The NHS Direct helpline suggested to the Shropshire researcher that a dentist might be available in Wales. In Bournemouth the researcher was referred to Scoot, a telephone directory service, which was unable to say which dentists were accepting NHS patients.

NHS Direct is supposed to give details of dentists taking NHS patients, but of 20 calls to the service it was able to provide details of an NHS dentist in only seven cases.

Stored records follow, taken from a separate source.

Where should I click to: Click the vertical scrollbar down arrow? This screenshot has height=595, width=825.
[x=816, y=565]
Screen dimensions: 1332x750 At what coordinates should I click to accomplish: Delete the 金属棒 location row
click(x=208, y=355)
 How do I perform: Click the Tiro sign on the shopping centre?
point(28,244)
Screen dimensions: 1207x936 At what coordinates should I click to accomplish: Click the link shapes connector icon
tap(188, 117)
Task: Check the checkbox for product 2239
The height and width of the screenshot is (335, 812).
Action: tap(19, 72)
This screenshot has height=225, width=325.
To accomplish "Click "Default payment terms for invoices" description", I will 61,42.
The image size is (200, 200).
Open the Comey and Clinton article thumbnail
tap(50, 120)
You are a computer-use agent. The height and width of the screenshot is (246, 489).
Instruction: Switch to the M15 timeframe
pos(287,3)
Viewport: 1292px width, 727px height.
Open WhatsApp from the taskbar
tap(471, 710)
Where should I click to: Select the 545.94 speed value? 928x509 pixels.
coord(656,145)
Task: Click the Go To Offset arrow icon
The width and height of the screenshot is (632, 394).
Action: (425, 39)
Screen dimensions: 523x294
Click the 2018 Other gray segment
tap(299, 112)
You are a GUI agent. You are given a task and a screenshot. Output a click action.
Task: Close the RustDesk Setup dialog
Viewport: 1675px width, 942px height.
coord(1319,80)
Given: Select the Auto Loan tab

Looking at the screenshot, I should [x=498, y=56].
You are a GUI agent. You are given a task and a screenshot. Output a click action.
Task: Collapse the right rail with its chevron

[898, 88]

Of the surgeries contacted 40 per cent were not taking on new NHS patients. Almost a quarter were taking on only private patients while the remainder had full lists and were not accepting new patients.

Kaye McIntosh, editor of Health Which?, said the research showed the Government was underestimating the shortage of NHS dentistry.

The Department of Health said the position had improved since the survey was done three months ago. Dame Margaret Seward, chief dental officer, said: "We are aware that there are some areas where it is difficult to gain access to an NHS dentist. That is why from today everyone will be able to see an NHS dentist simply by calling NHS Direct on 0845 46 47. Any relevant evaluation of how the system is performing must be made over the coming months."